(Pixel coordinate grounding data)
+---+

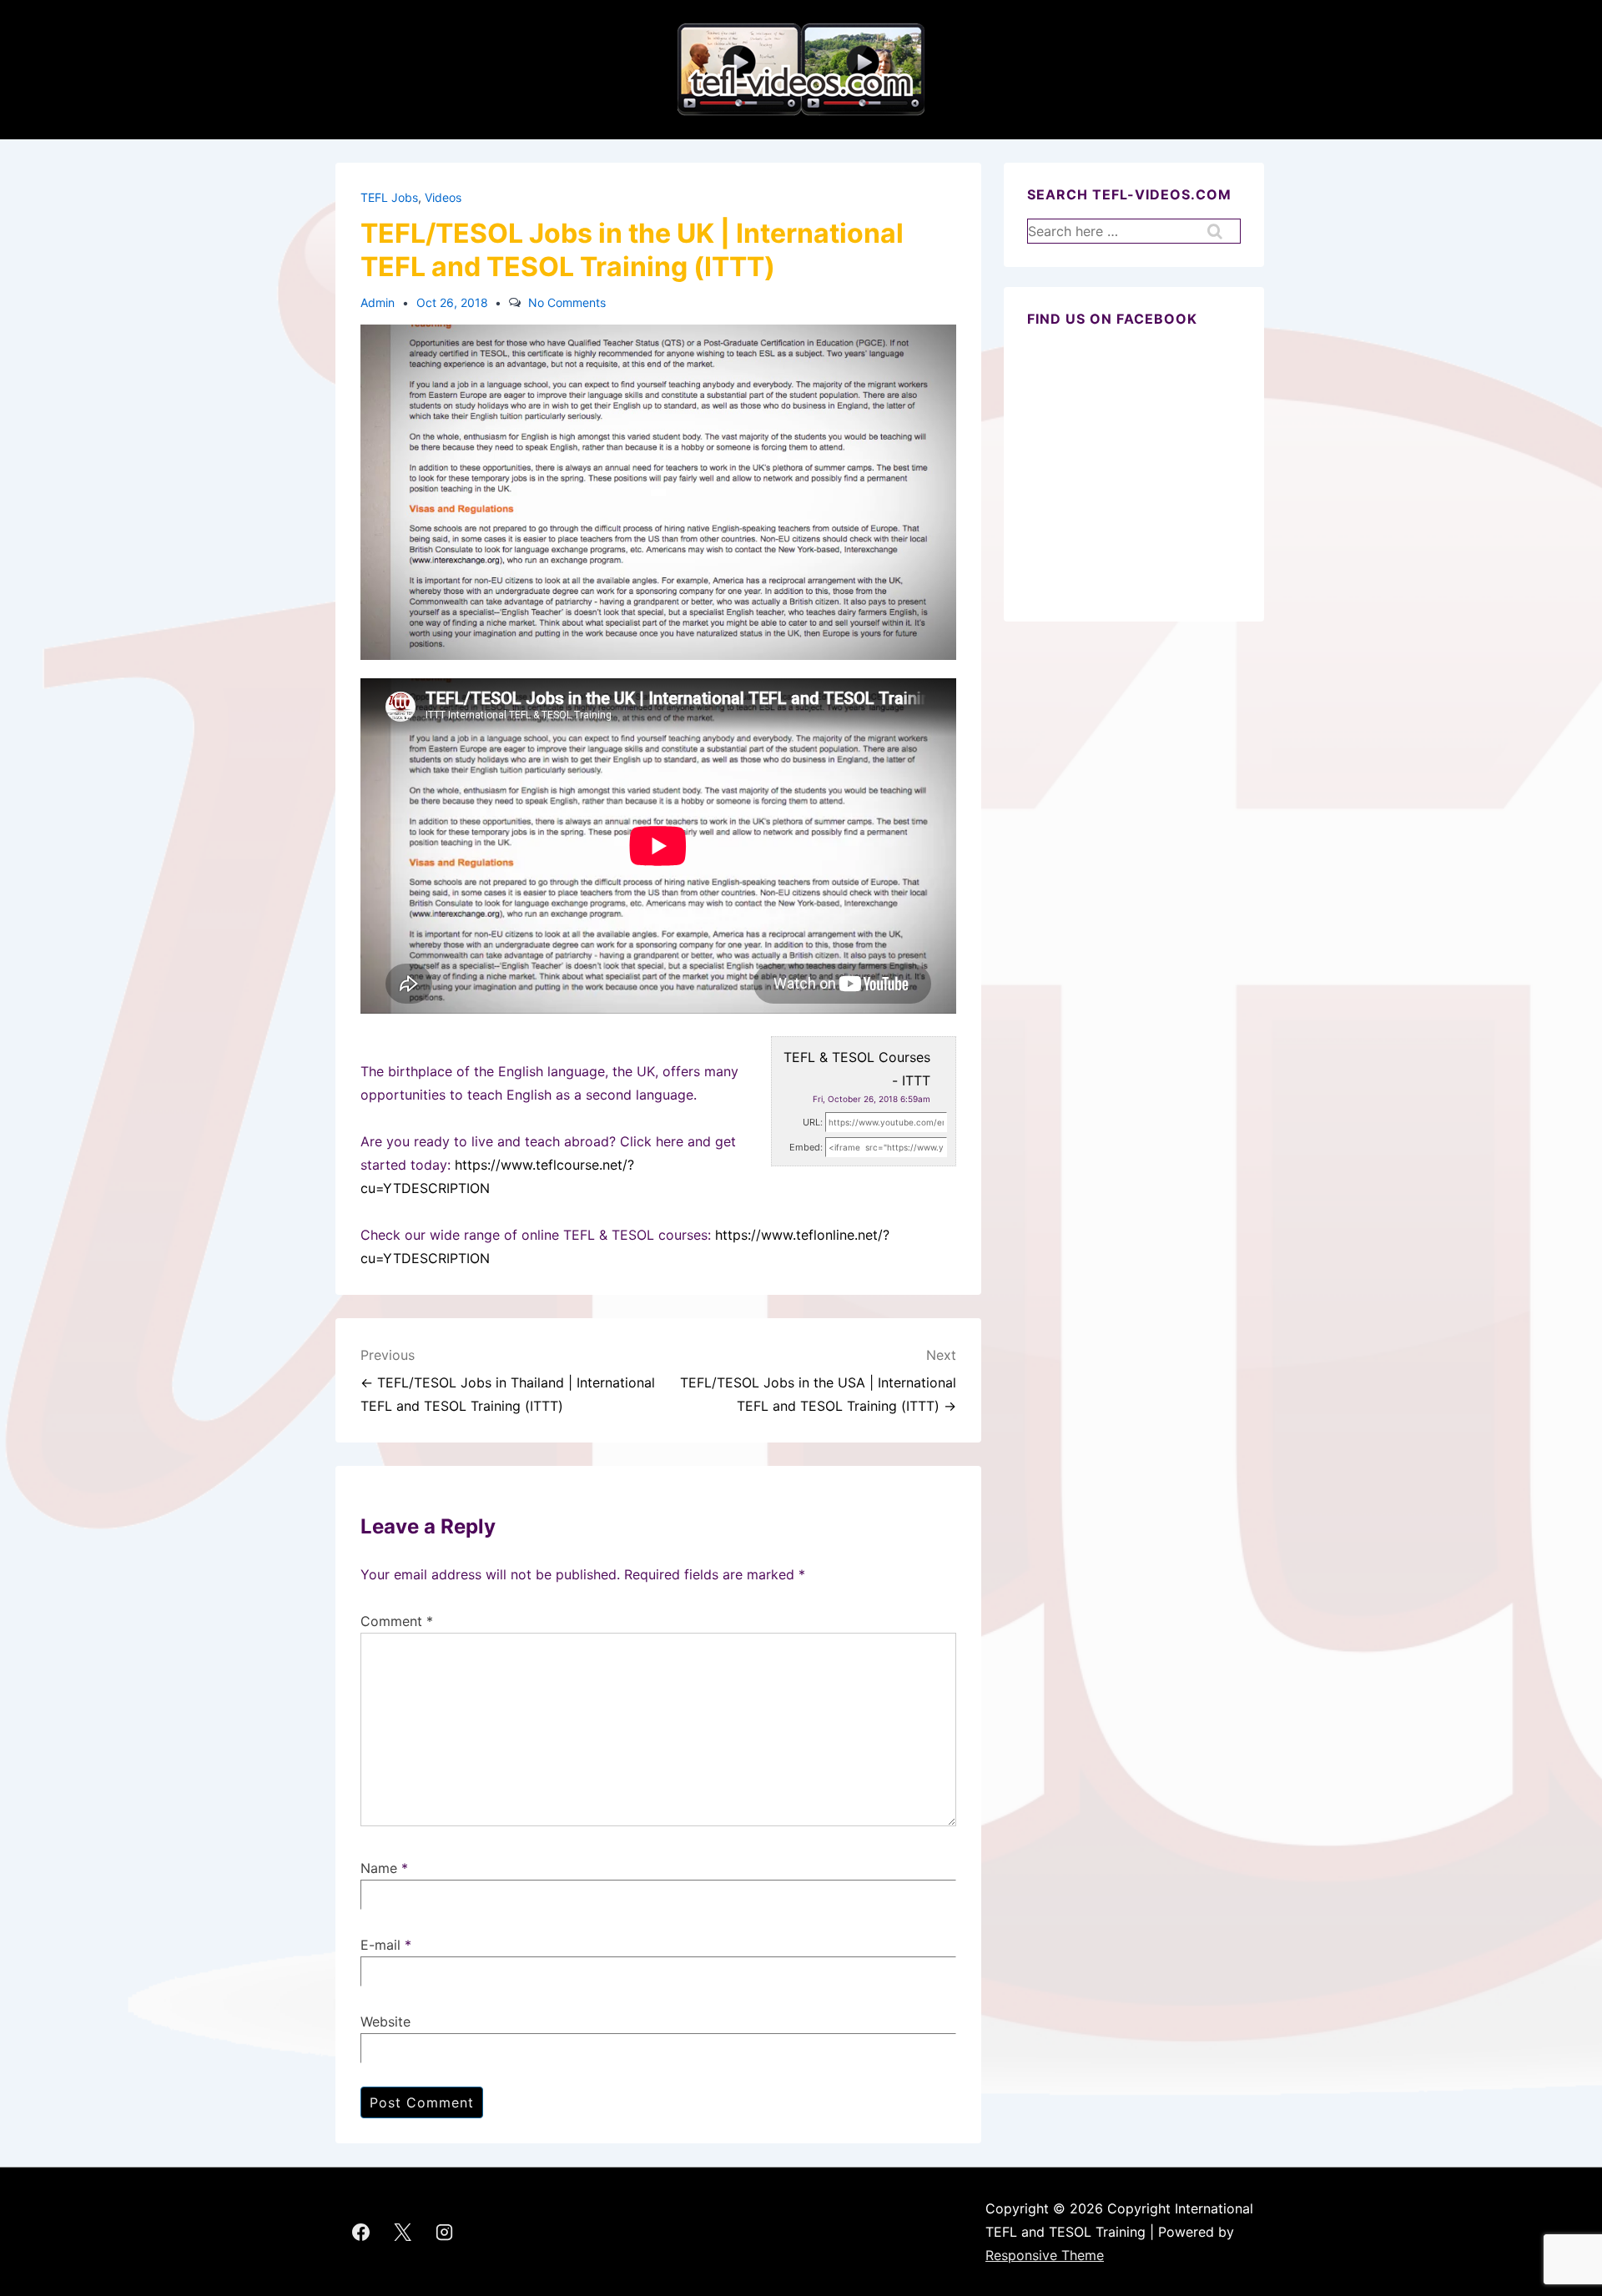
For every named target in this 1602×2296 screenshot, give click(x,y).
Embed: (806, 1147)
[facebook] (361, 2231)
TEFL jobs (389, 197)
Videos (443, 197)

+---+

About this task: All entries, top to bottom, should be retyped exactly; the pictures should not be.

Exercise solution:
For every named target in this 1602×2296 screenshot, give click(x,y).
Embed: (806, 1147)
[facebook] (361, 2231)
TEFL jobs (389, 197)
Videos (443, 197)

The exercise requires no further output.